I was so happy to reach the Johnson Mill Historic Site, where we took a welcome break.

Then it was the very steep section up to the historic cabins near Johnson Lake. Imagining what it was like to be a miner is always fun--and intimidating. That could not have been an easy life.

After a quick snack and swimming break at the lake (it was warmer than expected), we took the steep trail up to the ridge.

This is a trail bighorn sheep would like--very steep and rocky!

As we reached the ridge, Pyramid Peak didn't look so far away.

There's no trail up to the top of Pyramid Peak, so we just made our way up the talus slope. As it got steeper, the peak looked farther away.

We kept hiking and hiking.

Johnson Lake looked very small below, so we knew we were making progress.

I busied my mind by searching for the beautiful alpine wildflowers, like these alpine fleabane (Erigeron leiomerus) and Holmgren's buckwheat (Eriogonum holmgrenii). I especially like the buckwheat, which only grows on the Snake Range.

Finally we made it to the top and got a photo to prove it (there's no register like in past years). In the background is the backside of Wheeler and Jeff Davis peaks. This view makes it a little more understandable why some of the early explorers thought the peak was volcanic, since it does somewhat resemble a crater. However, the rock is in fact quartzite. (Nevertheless, over 20% of the Great Basin is volcanic, a fun fact you can learn about more in my new book The Great Basin for Kids, available in the sidebar.)

From the top of Pyramid Peak you can see a bit of Baker Lake. It looks very small and by late summer a lot of the water has evaporated from it.

 We saw bird on the peak that still stumps me. If you know it, please leave a note in the comments!

We also saw white butterflies chasing each other. They never landed so I couldn't get a photo of them, but this butterfly, I think a Great Basin Fritillary, did stop nearby.

I was also excited to see this Anise Swallowtail, my first viewing of this species.

Instead of going back the southwest ridge and retracing our steps by Johnson Lake, we decided to take the eastern ridge down, join the Shoshone Trail that goes over South Fork Baker Creek to the Johnson Lake trail, and then loop around. From the top it didn't look too bad (it never does, right?).

We saw some different plants on the eastern side, including this Purple-flowered Stonecrop (Rhodiola integrifolium). It contrasted nicely with the Erigeron.

 As we descended, I really liked the view of Wheeler and Jeff Davis Peaks with their cloud shadows through the saddle of Pyramid and False Pyramid Peaks. I've hiked that saddle once, a pleasant hike. But then we decided to go down and meet up with the Baker Lake trail--not a good idea, the slopes are so steep that when you set a rock rolling, it just keeps rolling and rolling.

The clouds were building, so we were going down as fast as we could, but the descent was hard on our knees (mine still hurt a week later).
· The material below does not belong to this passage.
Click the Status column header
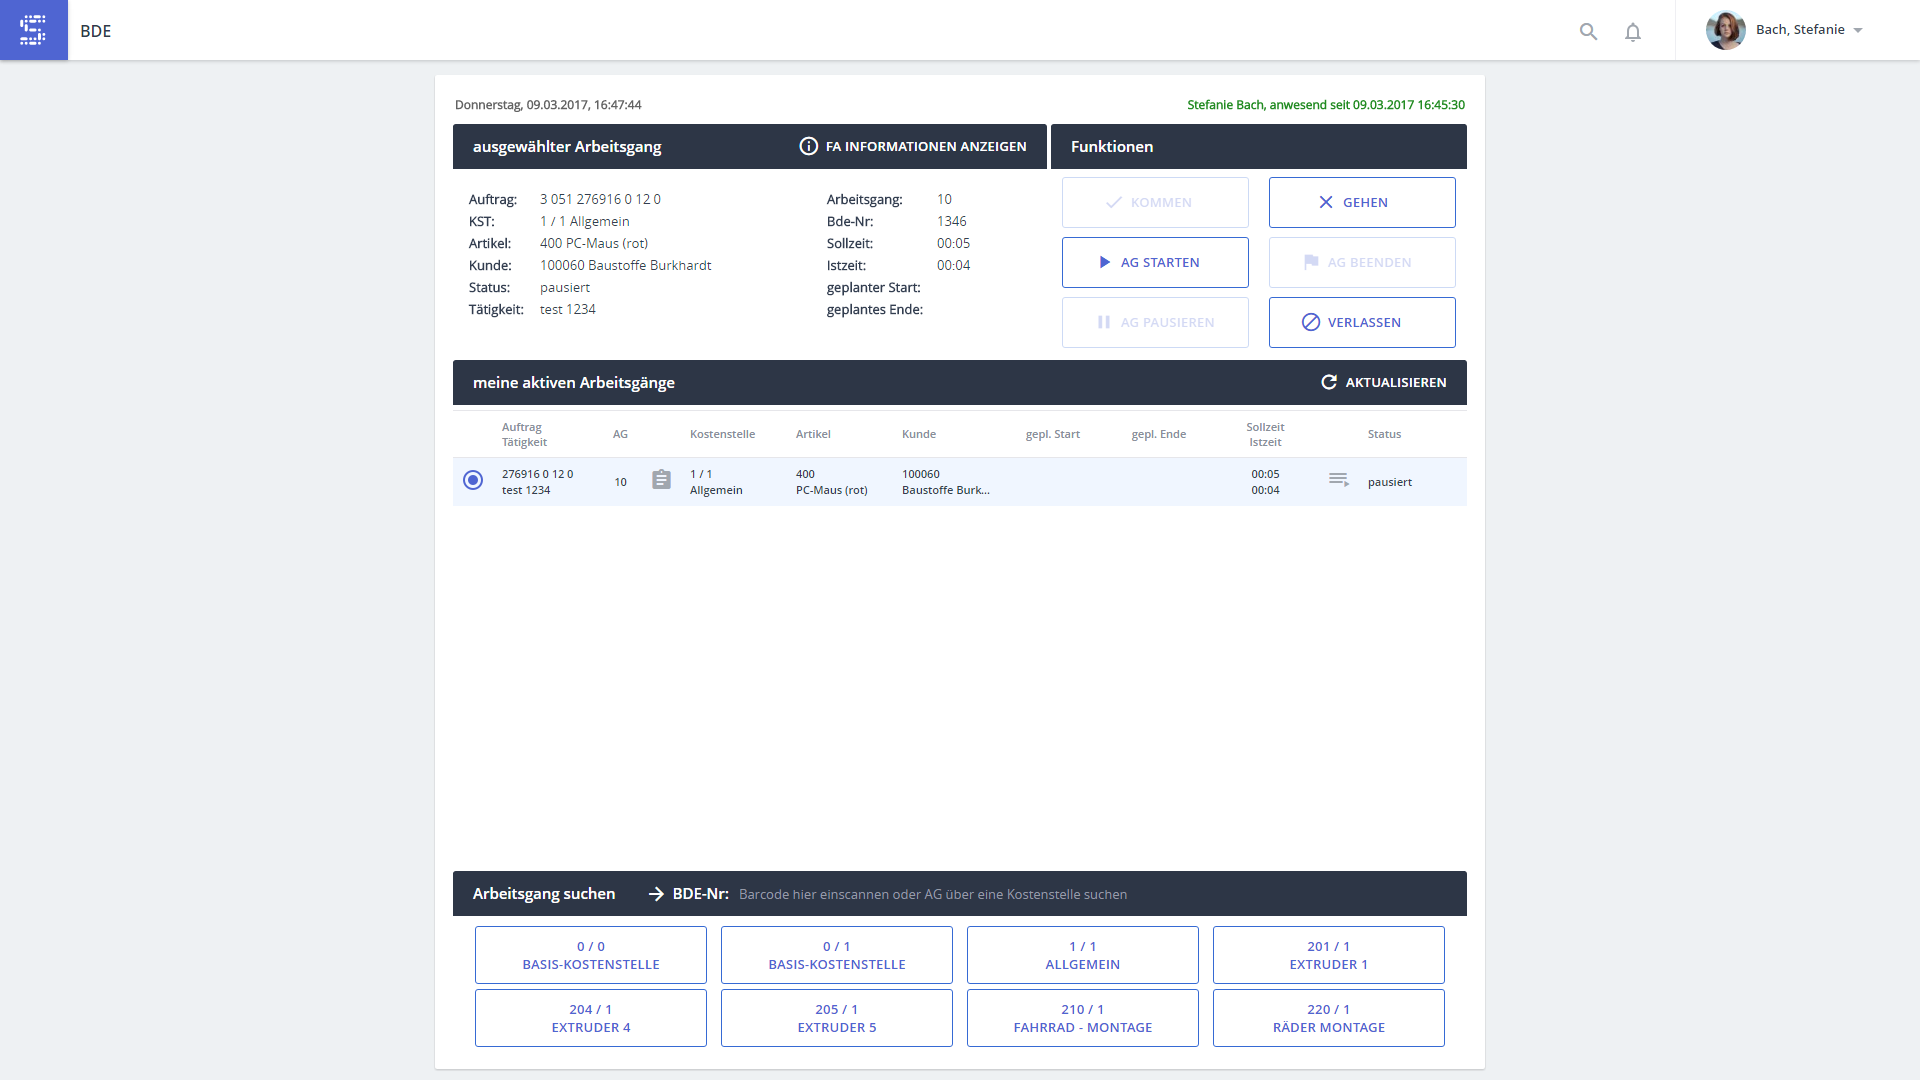coord(1384,434)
We are definitely in monsoon season, with frequent afternoon thunderstorms.

A rock wren flitted on the rock in front of us.

Eventually we entered the trees, and before long the forest was so overgrown we could no longer follow the ridge. We dropped down on the Snake Creek side, bushwhacking through all sorts of vegetation. My favorite were the aspen groves, as they provided some shade and were a little easier to travel through.

Finally we made it back to camp, about seven hours after taking off. It was eight miles in total, but with our heavy packs, I don't think we could have gone much faster. We soaked our sore feet in the cold creek.

We packed up our camp before it started raining hard and paused to take a slightly blurry family photo. Thanks so much to our family and friends who watched the kids while we did the training hike. The kids certainly had a lot more fun with their cousins than they would have on that hike!

So in summary, Pyramid Peak is a beautiful peak to climb. If you climb it from the ridge between Johnson and Baker peaks, it's not too hard, but it still is a lot of elevation gain. Bushwhacking, as usual, makes a hike more difficult. But it's kind of fun seeing the less-traveled parts of the world! So I guess even though I was sore and tired after the hike, I will be doing more hikes.